Now, let’s examine what a cloud architecture integrated solution looks like to address the recommendation problem. Below is the high-level diagram of how the cloud services mentioned so far connect.

Let’s break down the diagram into a list to understand it better:

The first step is to obtain data from a source. In our case, we get the data from the primary source of purchases in the system, the purchases database. Additionally, we obtain more metadata about user preferences, such as the number of times a user visited a product, or whether they liked or reviewed it.
With the purchases and users’ preferences, we notify a .NET web application asynchronously via Azure Queues.
The web-consumer application simply receives events from both databases and starts the serverless unit chaining pipeline. The first function validates the data obtained from the databases, checking if it’s in the expected format, for instance. The second function transforms the data into a more digestible format for the next application, such as parsing from SQL relations and CSV to JSON.
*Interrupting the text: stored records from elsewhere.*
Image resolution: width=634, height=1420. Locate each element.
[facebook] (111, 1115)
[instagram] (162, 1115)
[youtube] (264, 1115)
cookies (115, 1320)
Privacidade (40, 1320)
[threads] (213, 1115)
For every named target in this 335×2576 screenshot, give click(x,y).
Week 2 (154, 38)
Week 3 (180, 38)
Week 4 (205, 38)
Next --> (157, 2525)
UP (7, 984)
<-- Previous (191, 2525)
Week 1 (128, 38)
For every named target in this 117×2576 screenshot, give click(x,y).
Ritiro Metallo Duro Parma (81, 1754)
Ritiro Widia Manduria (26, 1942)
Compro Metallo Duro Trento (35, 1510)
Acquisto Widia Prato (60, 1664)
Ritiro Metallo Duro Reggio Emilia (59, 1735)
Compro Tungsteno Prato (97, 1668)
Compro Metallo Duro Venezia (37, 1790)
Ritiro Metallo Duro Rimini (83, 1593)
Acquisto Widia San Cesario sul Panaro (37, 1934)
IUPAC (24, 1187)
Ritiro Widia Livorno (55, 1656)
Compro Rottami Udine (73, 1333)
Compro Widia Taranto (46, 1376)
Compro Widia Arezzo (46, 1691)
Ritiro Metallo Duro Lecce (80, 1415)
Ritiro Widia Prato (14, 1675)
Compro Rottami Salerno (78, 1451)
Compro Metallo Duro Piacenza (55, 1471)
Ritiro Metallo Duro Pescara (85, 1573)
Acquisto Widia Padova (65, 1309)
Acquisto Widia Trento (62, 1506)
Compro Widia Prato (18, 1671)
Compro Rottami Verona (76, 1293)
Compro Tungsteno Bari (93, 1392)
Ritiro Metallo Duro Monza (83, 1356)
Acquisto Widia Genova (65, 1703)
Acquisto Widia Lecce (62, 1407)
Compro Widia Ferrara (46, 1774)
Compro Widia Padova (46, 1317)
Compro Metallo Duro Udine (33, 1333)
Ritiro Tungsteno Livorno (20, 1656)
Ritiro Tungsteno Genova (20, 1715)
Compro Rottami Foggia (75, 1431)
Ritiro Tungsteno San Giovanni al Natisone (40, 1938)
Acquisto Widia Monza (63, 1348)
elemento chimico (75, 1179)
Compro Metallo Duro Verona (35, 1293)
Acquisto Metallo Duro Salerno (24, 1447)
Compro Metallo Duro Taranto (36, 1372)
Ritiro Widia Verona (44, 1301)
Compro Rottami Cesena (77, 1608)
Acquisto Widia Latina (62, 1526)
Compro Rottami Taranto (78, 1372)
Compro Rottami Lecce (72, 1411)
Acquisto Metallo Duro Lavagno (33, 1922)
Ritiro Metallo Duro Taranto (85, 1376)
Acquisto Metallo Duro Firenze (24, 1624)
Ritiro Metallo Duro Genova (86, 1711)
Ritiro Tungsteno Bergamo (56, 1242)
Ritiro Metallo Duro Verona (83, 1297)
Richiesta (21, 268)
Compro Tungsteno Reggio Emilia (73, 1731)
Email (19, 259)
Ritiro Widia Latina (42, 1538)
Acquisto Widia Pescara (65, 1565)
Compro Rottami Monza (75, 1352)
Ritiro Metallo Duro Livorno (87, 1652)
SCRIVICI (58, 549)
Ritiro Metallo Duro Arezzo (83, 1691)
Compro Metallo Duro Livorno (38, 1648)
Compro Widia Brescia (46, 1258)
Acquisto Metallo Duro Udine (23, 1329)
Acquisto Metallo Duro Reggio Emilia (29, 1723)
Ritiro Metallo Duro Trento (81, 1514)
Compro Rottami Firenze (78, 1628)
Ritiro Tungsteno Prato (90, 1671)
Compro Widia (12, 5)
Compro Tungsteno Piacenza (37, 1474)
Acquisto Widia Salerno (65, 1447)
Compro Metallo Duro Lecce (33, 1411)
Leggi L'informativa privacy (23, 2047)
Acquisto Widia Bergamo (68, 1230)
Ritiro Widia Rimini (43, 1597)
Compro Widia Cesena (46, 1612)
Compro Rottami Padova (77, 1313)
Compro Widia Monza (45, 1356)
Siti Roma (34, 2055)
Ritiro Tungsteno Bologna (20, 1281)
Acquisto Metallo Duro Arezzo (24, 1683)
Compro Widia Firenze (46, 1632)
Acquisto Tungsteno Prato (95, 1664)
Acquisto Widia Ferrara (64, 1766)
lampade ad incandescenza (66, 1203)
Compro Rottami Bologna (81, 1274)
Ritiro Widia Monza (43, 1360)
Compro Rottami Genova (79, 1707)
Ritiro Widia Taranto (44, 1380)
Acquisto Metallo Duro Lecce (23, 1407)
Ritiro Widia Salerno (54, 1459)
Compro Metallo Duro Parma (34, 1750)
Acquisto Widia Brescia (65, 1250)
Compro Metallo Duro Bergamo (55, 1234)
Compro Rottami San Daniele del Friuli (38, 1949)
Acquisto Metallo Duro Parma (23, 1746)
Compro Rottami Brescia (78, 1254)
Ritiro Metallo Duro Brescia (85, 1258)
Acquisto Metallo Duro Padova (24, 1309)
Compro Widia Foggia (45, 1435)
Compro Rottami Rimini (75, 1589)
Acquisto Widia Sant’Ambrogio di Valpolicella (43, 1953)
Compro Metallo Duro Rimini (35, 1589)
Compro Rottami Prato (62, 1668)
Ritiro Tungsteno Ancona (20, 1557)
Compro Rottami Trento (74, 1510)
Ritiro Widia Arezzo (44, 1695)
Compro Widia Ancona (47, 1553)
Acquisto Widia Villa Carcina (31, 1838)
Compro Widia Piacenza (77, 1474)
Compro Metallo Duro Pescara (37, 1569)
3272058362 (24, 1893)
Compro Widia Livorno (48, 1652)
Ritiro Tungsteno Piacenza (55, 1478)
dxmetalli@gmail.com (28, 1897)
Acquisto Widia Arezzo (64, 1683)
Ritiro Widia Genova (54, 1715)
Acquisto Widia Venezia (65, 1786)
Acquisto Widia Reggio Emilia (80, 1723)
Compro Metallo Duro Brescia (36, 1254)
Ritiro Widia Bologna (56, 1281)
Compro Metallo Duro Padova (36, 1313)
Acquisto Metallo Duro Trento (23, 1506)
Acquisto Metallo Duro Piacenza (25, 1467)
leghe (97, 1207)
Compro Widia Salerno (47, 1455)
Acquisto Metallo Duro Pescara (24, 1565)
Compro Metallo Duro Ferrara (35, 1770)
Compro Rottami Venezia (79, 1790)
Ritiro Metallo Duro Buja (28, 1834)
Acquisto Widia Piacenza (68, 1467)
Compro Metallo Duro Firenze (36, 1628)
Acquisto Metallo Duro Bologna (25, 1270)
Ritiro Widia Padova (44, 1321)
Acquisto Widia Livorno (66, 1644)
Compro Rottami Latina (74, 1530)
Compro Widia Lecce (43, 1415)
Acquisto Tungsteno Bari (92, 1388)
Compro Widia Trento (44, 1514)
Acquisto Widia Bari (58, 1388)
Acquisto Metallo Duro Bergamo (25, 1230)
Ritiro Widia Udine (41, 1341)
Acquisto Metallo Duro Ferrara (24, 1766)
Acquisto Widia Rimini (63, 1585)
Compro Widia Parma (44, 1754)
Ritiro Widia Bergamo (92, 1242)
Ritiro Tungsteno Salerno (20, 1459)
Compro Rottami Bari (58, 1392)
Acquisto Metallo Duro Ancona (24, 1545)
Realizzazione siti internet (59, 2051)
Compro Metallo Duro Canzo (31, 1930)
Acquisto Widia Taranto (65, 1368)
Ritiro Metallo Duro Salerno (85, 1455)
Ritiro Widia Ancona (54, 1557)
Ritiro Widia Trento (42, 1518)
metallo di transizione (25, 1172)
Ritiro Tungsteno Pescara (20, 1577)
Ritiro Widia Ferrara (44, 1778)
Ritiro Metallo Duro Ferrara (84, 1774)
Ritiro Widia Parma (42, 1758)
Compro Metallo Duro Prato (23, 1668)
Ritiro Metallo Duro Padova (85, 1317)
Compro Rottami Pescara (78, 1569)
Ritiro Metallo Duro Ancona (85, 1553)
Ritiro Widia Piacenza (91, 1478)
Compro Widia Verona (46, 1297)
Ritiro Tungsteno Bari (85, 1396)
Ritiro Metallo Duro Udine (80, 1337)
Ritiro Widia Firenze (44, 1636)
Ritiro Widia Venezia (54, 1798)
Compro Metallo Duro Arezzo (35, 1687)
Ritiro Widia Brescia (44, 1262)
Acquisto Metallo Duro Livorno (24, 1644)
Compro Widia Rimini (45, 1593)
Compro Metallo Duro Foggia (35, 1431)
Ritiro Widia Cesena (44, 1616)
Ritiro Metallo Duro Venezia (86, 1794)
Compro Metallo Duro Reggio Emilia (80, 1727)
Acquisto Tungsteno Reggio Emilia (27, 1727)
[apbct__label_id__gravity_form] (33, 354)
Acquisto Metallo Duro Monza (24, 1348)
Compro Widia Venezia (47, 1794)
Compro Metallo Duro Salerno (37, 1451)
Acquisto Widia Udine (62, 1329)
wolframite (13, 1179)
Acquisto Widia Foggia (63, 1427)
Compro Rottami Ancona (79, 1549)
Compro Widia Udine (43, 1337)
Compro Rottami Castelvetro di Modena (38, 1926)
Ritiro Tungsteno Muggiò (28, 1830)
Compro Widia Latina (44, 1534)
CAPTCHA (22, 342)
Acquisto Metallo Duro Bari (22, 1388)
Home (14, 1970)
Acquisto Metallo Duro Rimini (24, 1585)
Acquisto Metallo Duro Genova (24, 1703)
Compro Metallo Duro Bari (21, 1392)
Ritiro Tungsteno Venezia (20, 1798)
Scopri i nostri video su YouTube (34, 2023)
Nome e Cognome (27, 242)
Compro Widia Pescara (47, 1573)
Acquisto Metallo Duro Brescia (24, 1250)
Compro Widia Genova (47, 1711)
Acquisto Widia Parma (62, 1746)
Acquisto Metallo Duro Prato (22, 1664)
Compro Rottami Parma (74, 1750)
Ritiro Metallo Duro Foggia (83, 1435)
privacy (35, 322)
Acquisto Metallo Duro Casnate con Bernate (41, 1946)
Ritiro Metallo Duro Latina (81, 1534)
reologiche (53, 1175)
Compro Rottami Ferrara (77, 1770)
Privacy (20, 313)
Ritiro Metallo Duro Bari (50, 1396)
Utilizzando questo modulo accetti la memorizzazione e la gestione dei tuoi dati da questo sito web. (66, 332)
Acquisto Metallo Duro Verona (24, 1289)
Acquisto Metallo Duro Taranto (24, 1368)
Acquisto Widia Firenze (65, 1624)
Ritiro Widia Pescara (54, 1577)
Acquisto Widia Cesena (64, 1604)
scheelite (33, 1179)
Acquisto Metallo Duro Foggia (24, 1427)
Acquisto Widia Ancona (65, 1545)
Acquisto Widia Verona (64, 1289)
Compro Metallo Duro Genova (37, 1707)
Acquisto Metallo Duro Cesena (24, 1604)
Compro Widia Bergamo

The core-ai-service is another .NET web application that integrates with Azure OpenAI, the Azure AI Search database, and another document database to store results.
1. It first executes similarity searches in Azure AI Search to retrieve similar information from the provided data source. For instance, here we could have stored the marketing book mentioned earlier, in the form of vectors, for the AI to recommend products that align with the book’s author.
2. Then, it goes to Azure OpenAI, through a prompt defined in code. After processing the response, we store the result in a database available for another application to use and retrieve the recommendations.